Dünya genelinde işçiler ve gençler, tehlikeli koşullarda çalışmaya ve faaliyet göstermeye karşı çıkıyor. Almanya’da öğrencilerin okul grevleri patlak verdi ve öğrenciler, öğretmenlerin ve diğer eğitim emekçilerinin desteğini kazandılar. Fakat ABD, Chicago’daki öğretmenlerin son mücadelesi de dahil olmak üzere her deneyimin gösterdiği gibi, işçi sınıfı, kaderini kapitalizm yanlısı, çürümüş sendikalara teslim edemez. Sendikalar, öldürücü işe ve okula dönüş politikalarının uygulanması konusunda her siyasi çizgiden hükümetlerle ittifak halinde çalışmaktadır.

Bu mücadele, siyasi bir program ve önderlik gerektirmektedir. Avrupa ve dünya genelindeki Sosyalist Eşitlik Partileri, pandemiye karşı mücadeleye öncülük ediyor. Dördüncü Enternasyonal’in Uluslararası Komitesi, 31 Ocak’ta Dünya Sosyalist Web Sitesi’nde yayımlanan “Kapitalizme Karşı Sosyalizm: Pandemi ve Küresel Sınıf Mücadelesi” başlıklı perspektif yazısında, işçi sınıfının sürece müdahale edip kitlesel ölümleri önleyebileceği bir programın ana hatlarını çizdi.

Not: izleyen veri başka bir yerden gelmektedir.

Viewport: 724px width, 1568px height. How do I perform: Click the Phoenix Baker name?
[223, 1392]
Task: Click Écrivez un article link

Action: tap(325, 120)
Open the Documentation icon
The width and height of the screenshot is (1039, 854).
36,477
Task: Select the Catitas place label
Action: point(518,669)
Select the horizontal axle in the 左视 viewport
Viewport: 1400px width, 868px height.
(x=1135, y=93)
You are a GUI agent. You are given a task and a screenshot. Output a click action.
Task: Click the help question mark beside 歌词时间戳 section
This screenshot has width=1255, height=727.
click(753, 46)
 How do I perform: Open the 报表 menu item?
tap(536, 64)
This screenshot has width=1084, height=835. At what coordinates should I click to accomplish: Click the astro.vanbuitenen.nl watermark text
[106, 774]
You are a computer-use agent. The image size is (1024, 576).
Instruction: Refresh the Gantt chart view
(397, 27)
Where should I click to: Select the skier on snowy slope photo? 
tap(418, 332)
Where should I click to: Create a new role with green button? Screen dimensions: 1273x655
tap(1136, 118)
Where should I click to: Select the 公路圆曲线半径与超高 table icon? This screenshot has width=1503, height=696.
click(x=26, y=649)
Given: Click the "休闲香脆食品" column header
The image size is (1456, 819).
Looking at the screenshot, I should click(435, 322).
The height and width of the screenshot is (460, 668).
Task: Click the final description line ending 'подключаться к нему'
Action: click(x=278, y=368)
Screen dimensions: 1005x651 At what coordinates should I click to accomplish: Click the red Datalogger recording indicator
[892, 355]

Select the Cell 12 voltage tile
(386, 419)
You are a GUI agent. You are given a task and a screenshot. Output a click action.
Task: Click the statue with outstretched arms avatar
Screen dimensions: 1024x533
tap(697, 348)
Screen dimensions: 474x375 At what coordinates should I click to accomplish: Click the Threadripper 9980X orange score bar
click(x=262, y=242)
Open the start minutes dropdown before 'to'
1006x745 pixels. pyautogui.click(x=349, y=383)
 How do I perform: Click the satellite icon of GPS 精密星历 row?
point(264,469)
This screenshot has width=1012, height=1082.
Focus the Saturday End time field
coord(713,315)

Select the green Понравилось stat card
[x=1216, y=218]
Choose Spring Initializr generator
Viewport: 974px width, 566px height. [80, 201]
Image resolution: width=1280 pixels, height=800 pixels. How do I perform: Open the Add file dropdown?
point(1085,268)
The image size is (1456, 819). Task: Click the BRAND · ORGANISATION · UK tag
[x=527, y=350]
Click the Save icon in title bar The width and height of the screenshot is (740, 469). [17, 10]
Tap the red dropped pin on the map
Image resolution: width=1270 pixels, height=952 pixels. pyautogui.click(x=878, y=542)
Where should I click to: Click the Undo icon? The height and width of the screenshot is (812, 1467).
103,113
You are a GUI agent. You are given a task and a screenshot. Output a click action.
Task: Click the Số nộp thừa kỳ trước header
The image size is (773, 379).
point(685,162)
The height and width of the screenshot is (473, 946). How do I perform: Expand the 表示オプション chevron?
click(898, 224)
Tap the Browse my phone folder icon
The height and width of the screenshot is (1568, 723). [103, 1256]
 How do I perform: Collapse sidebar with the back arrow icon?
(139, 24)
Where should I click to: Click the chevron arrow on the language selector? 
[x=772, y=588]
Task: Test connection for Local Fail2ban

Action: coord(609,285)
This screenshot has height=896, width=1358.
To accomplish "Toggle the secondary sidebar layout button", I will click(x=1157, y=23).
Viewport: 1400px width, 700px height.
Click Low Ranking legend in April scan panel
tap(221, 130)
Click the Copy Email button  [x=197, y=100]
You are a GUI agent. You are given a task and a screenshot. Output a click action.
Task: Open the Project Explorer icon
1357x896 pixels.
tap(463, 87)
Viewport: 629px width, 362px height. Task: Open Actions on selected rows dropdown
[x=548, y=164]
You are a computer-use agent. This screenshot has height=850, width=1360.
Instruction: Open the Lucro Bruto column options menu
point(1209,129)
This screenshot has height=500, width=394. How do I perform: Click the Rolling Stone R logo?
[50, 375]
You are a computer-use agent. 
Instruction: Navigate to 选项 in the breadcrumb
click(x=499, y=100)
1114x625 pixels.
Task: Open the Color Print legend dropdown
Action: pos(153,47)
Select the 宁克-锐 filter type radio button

WSWS’nin perspektif yazısı, “pandemiye yönelik yanıtın hayatları kurtarmak yerine mali piyasaları kurtarmaya öncelik vermesi gerektiğinde” ısrar eden kapitalist programa karşı çıkmak için, işçilerin “pandemiye yönelik yanıtın mali piyasaları kurtarmak yerine hayatları kurtarmaya öncelik vermesi gerektiğinde ısrar eden” bir sosyalist program uğruna mücadele etmesi gerektiğini vurguluyordu.